During his career as a top-grade rugby player, Bob received a lot of knocks. But none of those rugby incidents ever did him as much damage as his recent bicycle collision with a tractor. During the last month or so, while his fractured collarbone was mending, Bob has been constantly in pain, and he's still unable to move his right arm freely. His doctor has just learned from a scan that Bob's shoulder joint was smashed in the accident, and will necessitate surgery. Fortunately, an orthopedic specialist in nearby Romans was able to put Bob in contact with one of the leading European surgeons in this field, and he'll no doubt be undergoing an operation in the near future.
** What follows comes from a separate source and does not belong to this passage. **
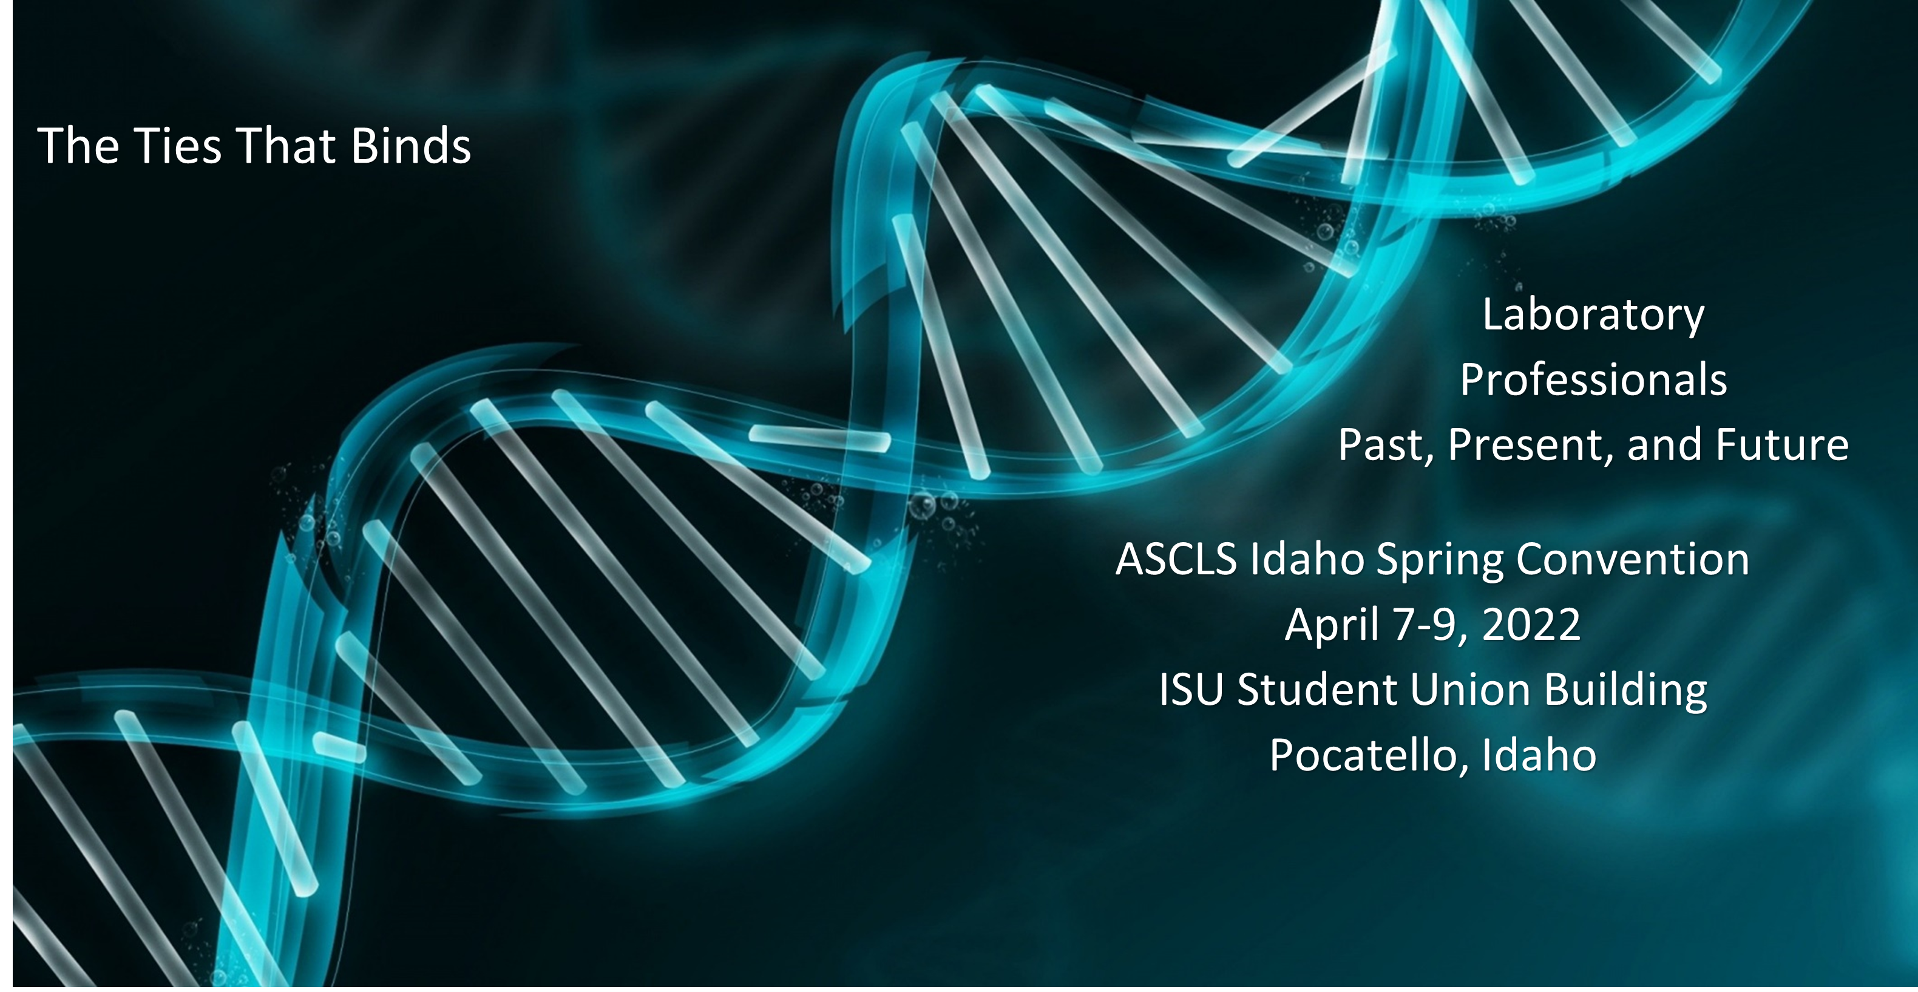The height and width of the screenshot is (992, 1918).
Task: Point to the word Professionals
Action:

Knowing that he'll be out of action for a couple of months, Bob has asked me to search the Internet for information about computer tools in the domain of landscape gardening (akin to the computerized design tools used by architects). This was Bob's initial profession, many years ago, until his firm folded up. So, he's wondering whether his forthcoming convalescence might provide him with an unexpected opportunity of moving back into this kind of work. I'll do my best to provide Bob with useful information, because I've come to appreciate the rude but sympathetic common sense of this friendly guy.
Intellectually, it's a fact that we agree about almost nothing. Bob seems to believe in the antiquated biology of Jean-Baptiste de Lamarck, rather than that of Charles Darwin. Besides, he has always believed in various miraculous cures for rugby injuries. But our disagreements have become a regular pretext for splendid friendly debates, of an uplifting nature, on the sunny terrace in front of Gamone.